Let $p$ be the probability of having Heads during a coin toss. For the hypothesis testing $H_0 : p = 0.5$ against the alternative $H_1 : p > 0.5$ we count the number of independent trials $X$ needed until having Heads for the first time. If the critical region of the test is $K = \{ X > 3 \}$, then :

i) Calculate the importance level $a$ of the test given.

ii) Calculate the probability of the type II error for the test above, if $p=0.7$.

Attempt :

Since we are interested for an experiment regarding trials until a first success, we have a Geometric Distribution.
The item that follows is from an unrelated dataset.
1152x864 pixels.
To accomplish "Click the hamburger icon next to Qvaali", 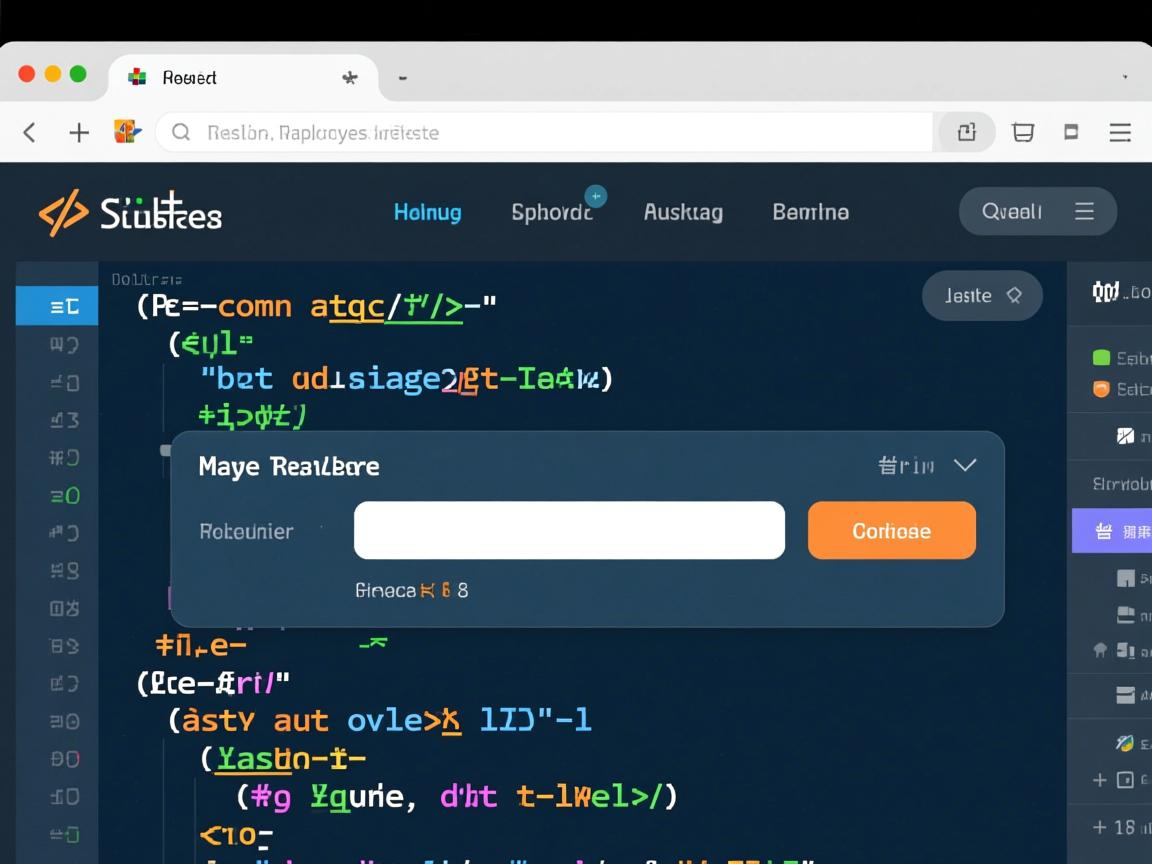I will click(1084, 211).
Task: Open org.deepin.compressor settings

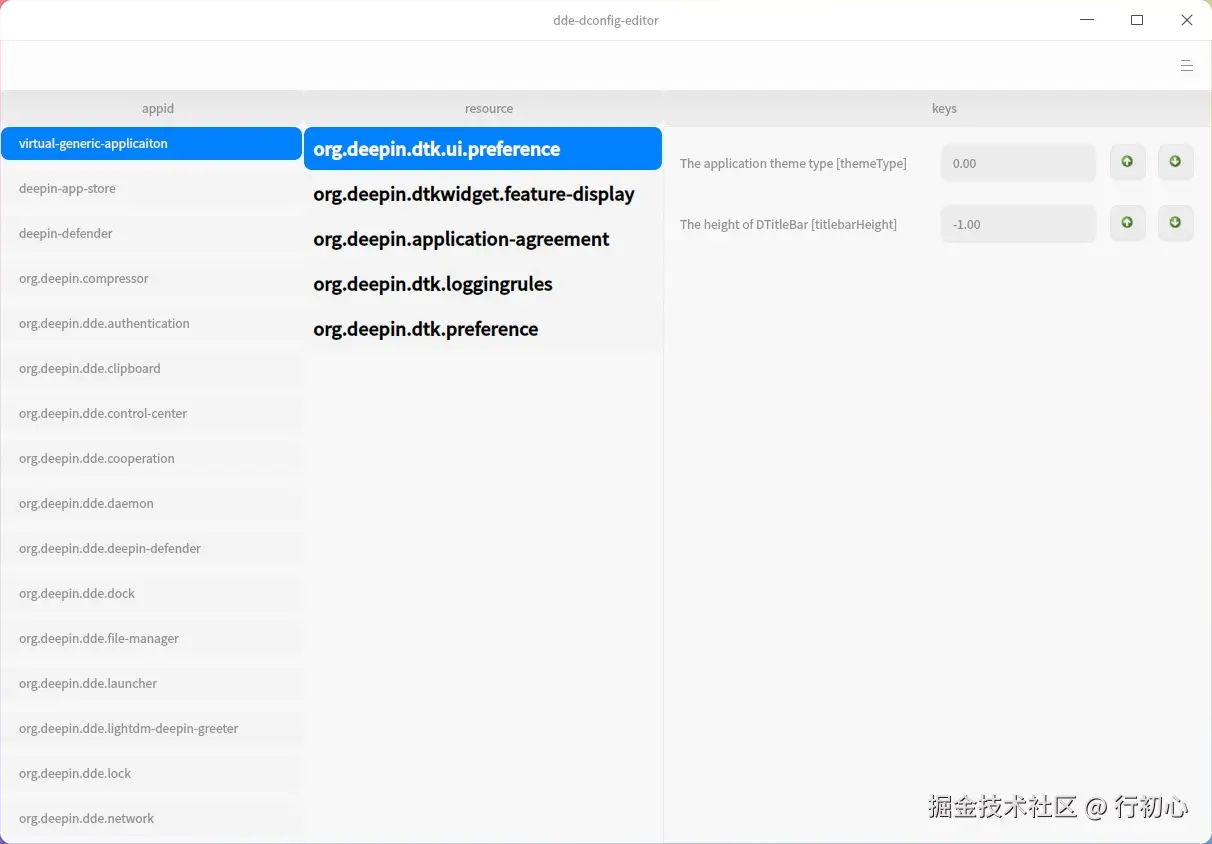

Thus :

$$\mathbb{P}(X=k) = (1-p)^{k-1}p$$

For part (i), we have :

$$a = \mathbb{P}(\text{Reject} \; H_0|H_0) = \mathbb{P}(X>3|p=0.5)=1-\mathbb{P}(X\leq 3 | p=0.5)$$ $$=$$ $$1-\mathbb{P}(X=3|p=0.5)=1-\sum_{i=1}^3 (1-0.5)^{i-1}\cdot 0.5$$

For part (ii), we have :

$$\text{Type II Error}=\mathbb{P}(\text{Accept} \; H_0|H_1) = \mathbb{P}(X\leq3|p=0.7)$$ $$=$$ $$\sum_{i=1}^3(1-0.7)^{i-1}\cdot 0.7$$

Question : Is my reasoning and my solution correct ? I am worried a bit about the probability calculating part.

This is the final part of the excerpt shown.